Un’audizione durata cinque ore e densa di momenti significativi. Come quando la deputata Democratica della California, Anna Eshoo, ha chiesto al papà di Facebook se non sia il caso di cambiare il modello di business per proteggere la privacy dei propri utenti. La risposta di Zuckerberg? «Non sono sicuro di capire cosa significhi questo».
O come quando il deputato Democratico del New Jersey Frank Pallone ha chiesto a Zuckerberg di impegnarsi a cambiare le impostazioni del social network per minimizzare la possibilità che i dati degli utenti vengano raccolti. Zuckerberg si è rifiutato di farlo, dicendo che si tratta di una questione più complessa, che richiede interventi complessi.
Come in passato, Zuckerberg ha incentrato la sua difesa sul fatto che che gli utenti possiedono i loro dati e quindi hanno il “controllo completo” sulle informazioni che Facebook detiene su di loro. Ma ha dovuto poi cedere alle insistenti domande dei deputati americani, assicurando che il GDPR, il regolamento generale europeo per la protezione dei dati personali, verrà applicato anche negli Stati Uniti.
Anche se ha voluto sottolineare che, «la mia posizione non è che non ci devono essere regole, ma che bisogna fare attenzione alle regole che si introducono».

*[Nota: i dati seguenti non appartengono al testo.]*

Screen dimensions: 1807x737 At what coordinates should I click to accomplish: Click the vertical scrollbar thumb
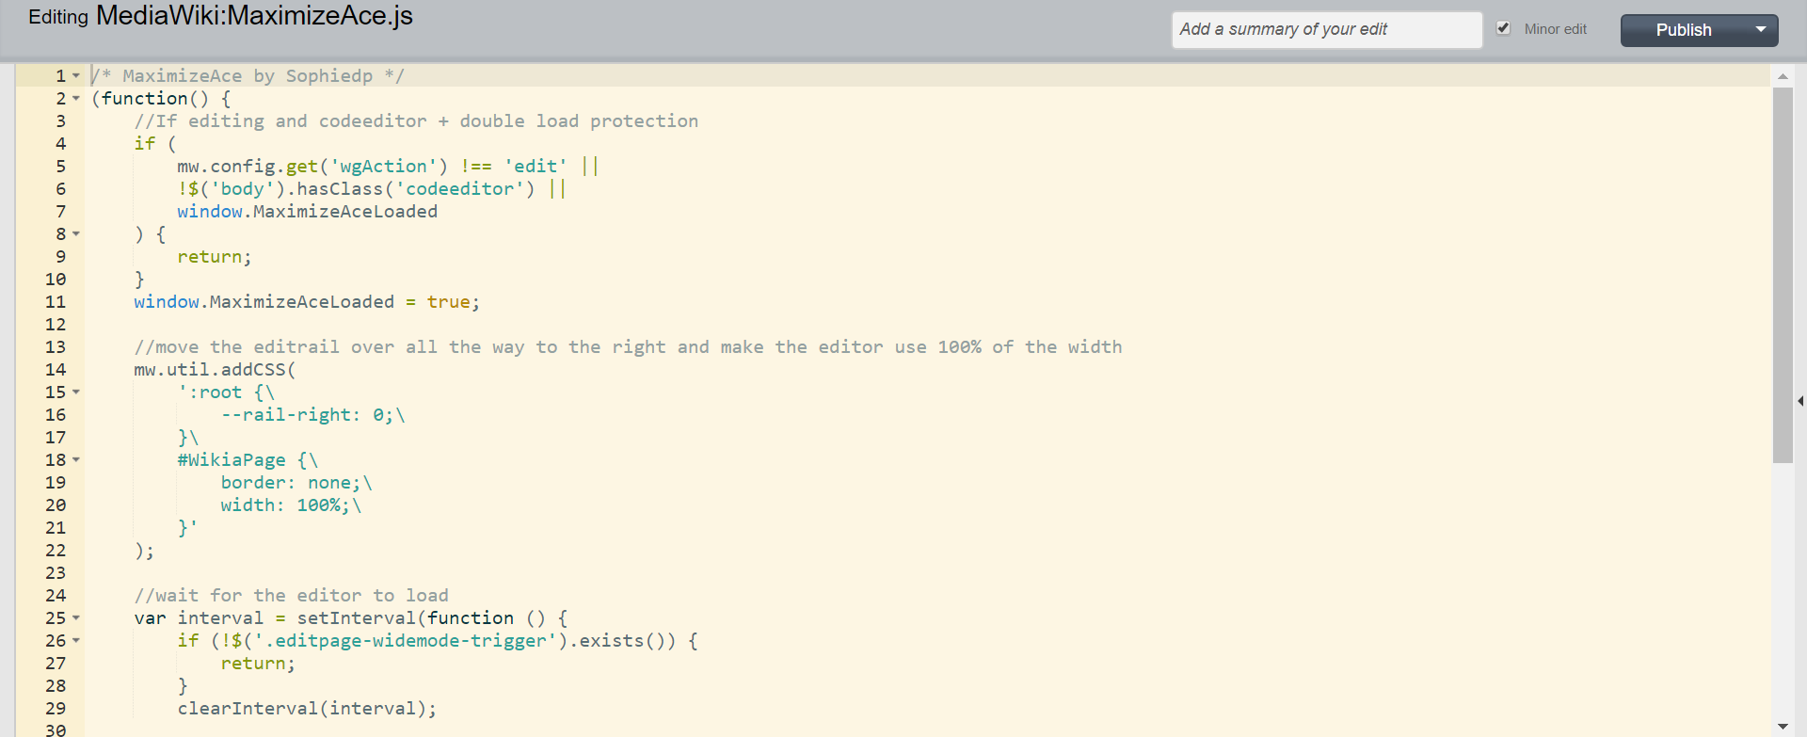(1782, 273)
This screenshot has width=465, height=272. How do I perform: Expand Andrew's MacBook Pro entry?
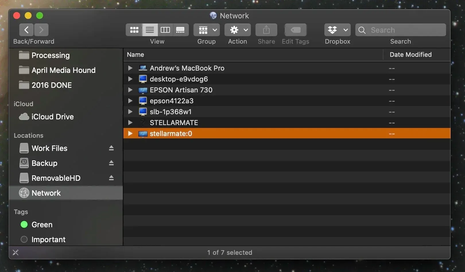pos(130,68)
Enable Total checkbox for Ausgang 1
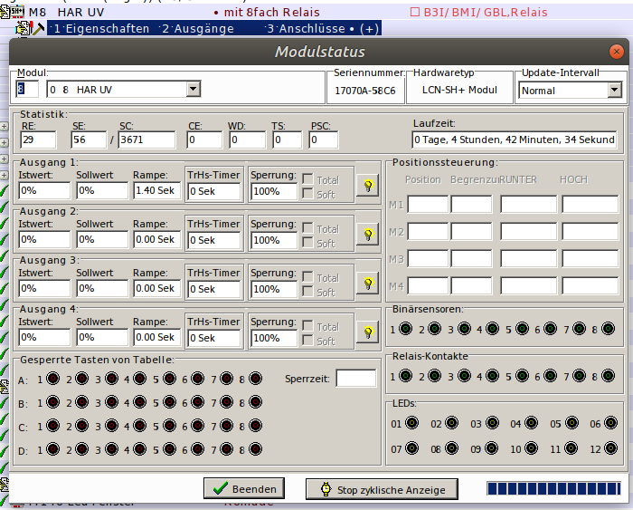 click(307, 179)
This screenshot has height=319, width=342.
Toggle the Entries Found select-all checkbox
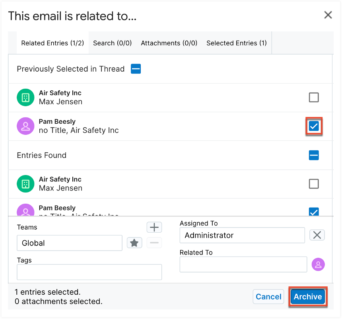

Rivelazioni e (poche) soluzioni
Insomma, tante risposte elusive, poche certezze, molta confusione. Questa la sintesi della giornata, condita però da alcune rivelazioni.
La prima, quella sul furto di dati del fondatore di Facebook. Zuckerberg ha infatti raccontato che, tra i tanti profili rubati da Cambridge Analytica, c’era anche il suo. La seconda, riguarda il tracciamento degli utenti non iscritti a Facebook. Il CEO di Facebook è stato costretto ad ammettere candidamente che il social network «raccoglie dati di persone che non sono iscritte a Facebook per questioni di sicurezza». Certo non un punto a suo favore. Tanto più che non è stato specificato chi e come sia impegnato a conservare questi dati (potenzialmente cedibili a terzi?).
Terza ammissione: il pixel di Facebook. Si tratta di uno strumento per gli inserzionisti. In pratica, permette ai siti web di misurare l’efficacia della pubblicità su Facebook e, in questo modo, Facebook può prendere visione dei dati di navigazione di quella persona. Ufficialmente, per aumentare l’efficienza dei suoi annunci pubblicitari personalizzati.
È vero dunque che gli utenti sono gli unici possessori dei propri dati su Facebook? Non proprio, visto che si parla non solo dei dati che gli utenti caricano esplicitamente sul social, ma di tutti i dati legati ai loro profili. Ed è qui che la difesa di Zuckerberg sembra vacillare.
Ma forse, a ben pensare, queste rivelazioni non sembrano essere poi così sconvolgenti.
Oggi infatti, mentre il fronte dei critici si fa sempre più nutrito, tutti concordano su un fatto: è necessario fare qualcosa per risolvere la situazione. I democratici (anche per questioni “di parte”) insistono per una regolamentazione di Facebook. Anche i repubblicani si dicono d’accordo. E Zuckerberg promette che al più presto qualcosa cambierà. «Internet sta crescendo per importanza nella vita delle persone in tutto il mondo e penso sia inevitabile che alcune regole diventino necessarie».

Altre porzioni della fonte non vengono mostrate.